In a prior post, we broke down how large language models actually work — tokenization, embeddings, transformers, context windows, and hallucinations. If you haven't read that one yet, go do that first. This builds directly on it.

Here's the key takeaway from that post: LLMs are incredibly powerful general-purpose reasoning engines. They've absorbed patterns from enormous swaths of the internet. They can write, summarize, analyze, and generate with remarkable fluency.

But they don't know anything about your business.

They don't know your internal policies. They haven't read your product documentation. They can't reference the contract your legal team signed last quarter or the support ticket your biggest customer filed yesterday. And when you ask them about this stuff, they don't say "I don't know." They confidently generate something that sounds right. They predict plausible next tokens based on patterns, not facts.

This is the gap that kills most enterprise AI implementations. The model is smart but uninformed. And the solutions to that gap — embeddings, vector databases, and retrieval-augmented generation — are some of the most important concepts for product people to understand right now.

Embeddings: A Quick Recap, Then the Part That Matters Here

We covered embeddings in the LLMs post, so I'll keep this brief. An embedding is a numerical representation of meaning — a vector (a list of numbers) that captures the semantic essence of a piece of text. Words with similar meanings end up close together in this high-dimensional space. "King" is near "queen." "Churn" is near "attrition." The model learns these relationships during training.

That was the LLM context with embeddings as an internal step in how a language model processes text. Here's what's new and what matters for this post: embeddings are also a standalone tool you can leverage to augment LLM performance.

You can take any piece of text, be it a sentence, a paragraph, or an entire document, and convert it into an embedding vector using a dedicated embedding model. OpenAI has one. Cohere has one. There are excellent open-source options and domain-specific options. The output is the same concept: a list of numbers that represents the meaning of that text.

Why would you do this? Because once you've converted text into vectors, you can do something remarkably useful: you can search by meaning.

Traditional search is keyword-based. If a user searches for "cancellation policy" and your document says "termination procedures," keyword search misses it. They're different words. But their embeddings? They're close together in vector space, because the

meaning is similar. Embedding-based search, also called semantic search, finds content based on what it means, not just what words it uses.

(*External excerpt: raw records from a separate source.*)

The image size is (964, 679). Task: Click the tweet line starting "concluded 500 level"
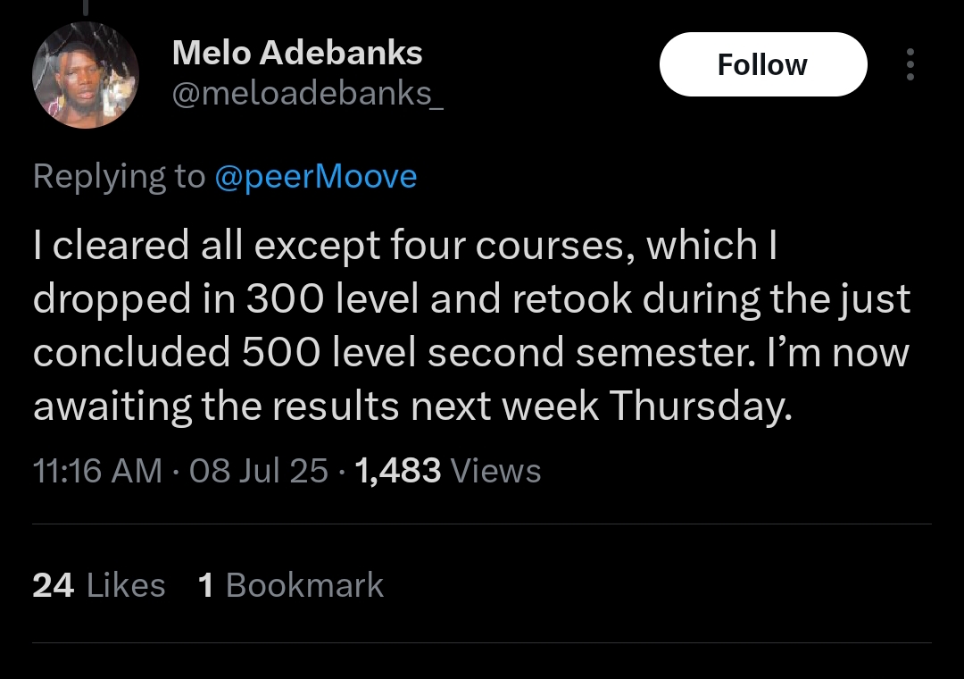(x=470, y=352)
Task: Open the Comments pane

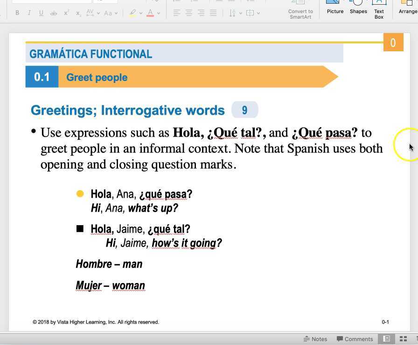Action: click(355, 339)
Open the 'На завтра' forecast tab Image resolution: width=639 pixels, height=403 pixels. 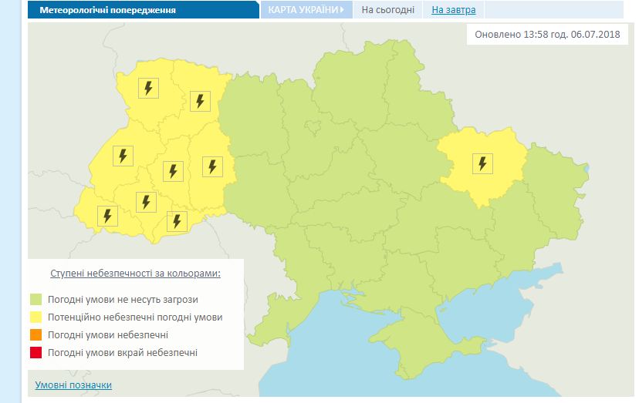click(453, 10)
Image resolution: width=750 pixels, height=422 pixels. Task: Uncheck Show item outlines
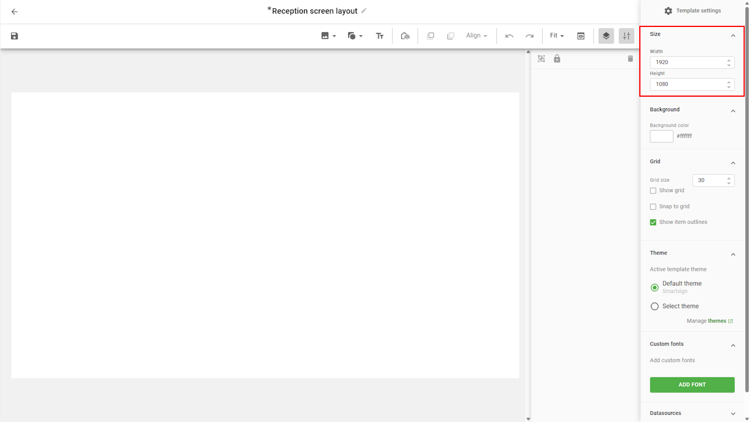(653, 222)
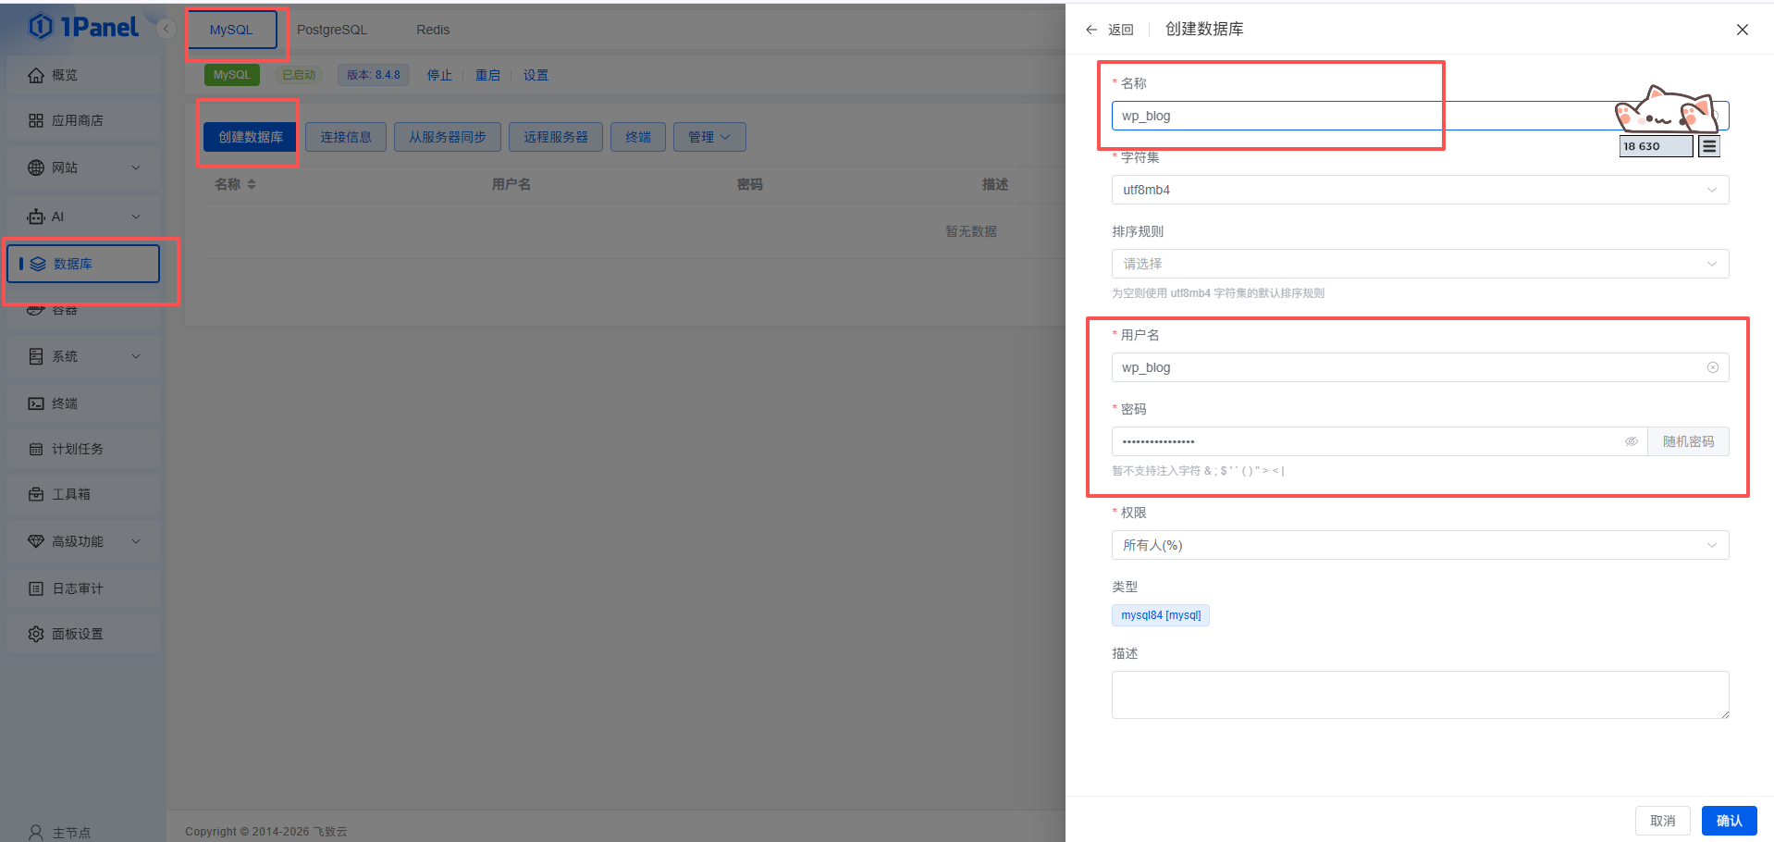Open the 字符集 utf8mb4 dropdown

[1419, 190]
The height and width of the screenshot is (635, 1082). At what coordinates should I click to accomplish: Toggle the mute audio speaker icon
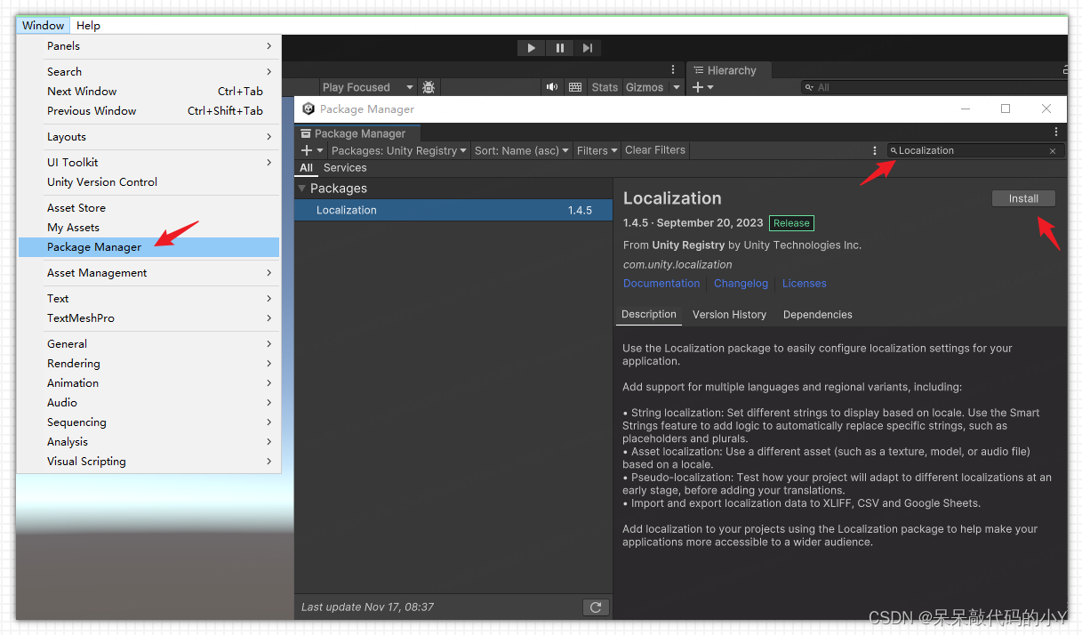coord(552,87)
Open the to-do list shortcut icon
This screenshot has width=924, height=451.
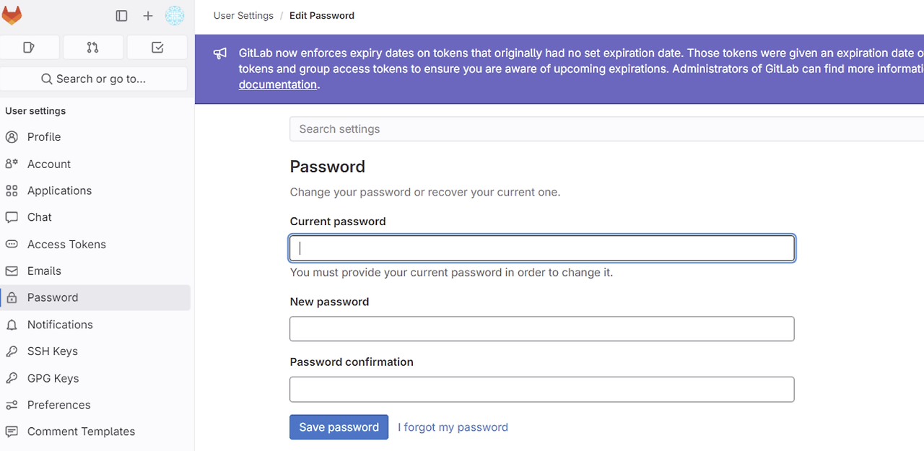(157, 48)
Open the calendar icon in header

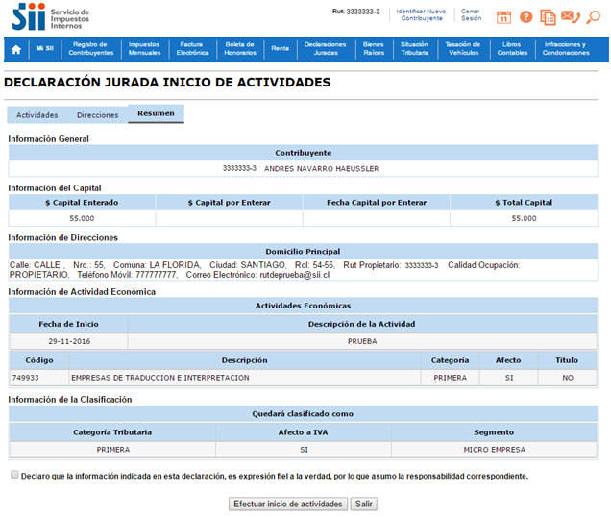pyautogui.click(x=503, y=16)
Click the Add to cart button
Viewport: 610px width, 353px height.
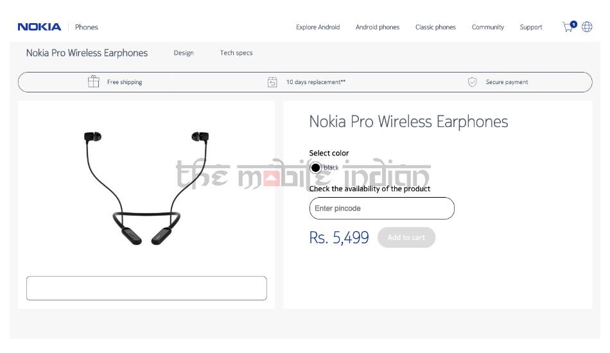click(406, 237)
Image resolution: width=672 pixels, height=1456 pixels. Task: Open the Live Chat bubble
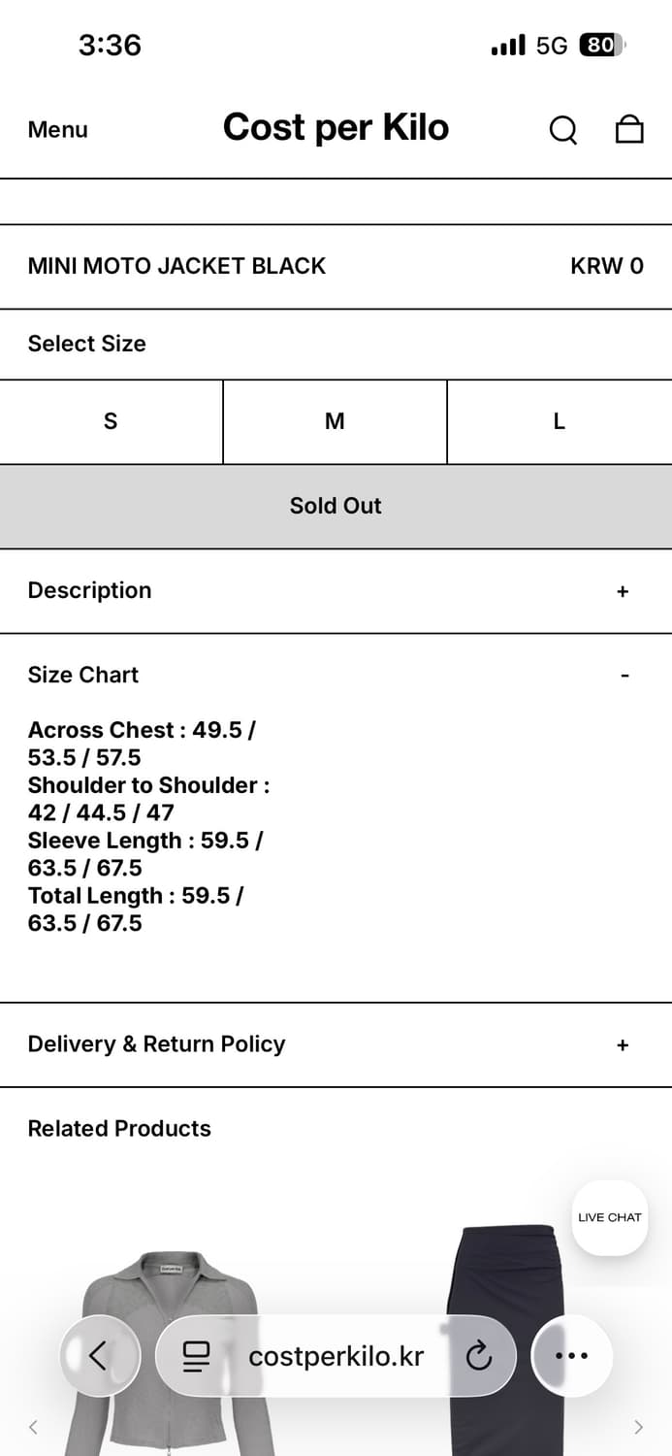tap(609, 1217)
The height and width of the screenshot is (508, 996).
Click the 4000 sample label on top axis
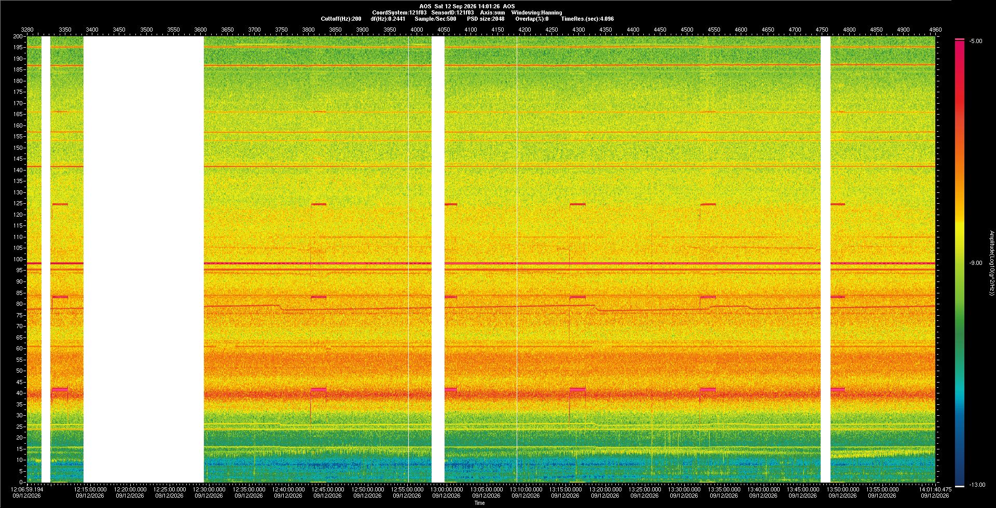[x=417, y=30]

This changes the game for product teams. Think about every search feature you've ever built or used. Now imagine it understood intent instead of just matching strings. That's what embeddings unlock.

Vector Databases: Where Meaning Gets Stored

So you've converted your documents into embedding vectors. Now you need somewhere to put them.

A vector database is exactly what it sounds like: a database optimized for storing and querying vectors. But the "optimized" part is doing a lot of heavy lifting, because searching through vectors is fundamentally different from searching through traditional data.

In a regular database, you're looking for exact matches or ranges with queries like "find all users where status = active" or "find all orders placed after January 1st." These are precise queries with precise answers.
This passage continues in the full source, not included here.